## What needs to be done
Would you please output the lines of the data below from the one containing "This screenshot has" to the end, exactly and with nothing added?

*** Given records Section Begins ***

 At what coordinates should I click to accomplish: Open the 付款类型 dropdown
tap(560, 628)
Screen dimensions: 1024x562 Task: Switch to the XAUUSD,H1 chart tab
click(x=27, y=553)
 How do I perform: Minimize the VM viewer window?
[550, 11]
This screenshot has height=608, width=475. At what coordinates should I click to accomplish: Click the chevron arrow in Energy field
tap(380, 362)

*** Given records Section Ends ***

## Output
This screenshot has height=608, width=475. At what coordinates should I click to accomplish: Click the chevron arrow in Energy field
tap(380, 362)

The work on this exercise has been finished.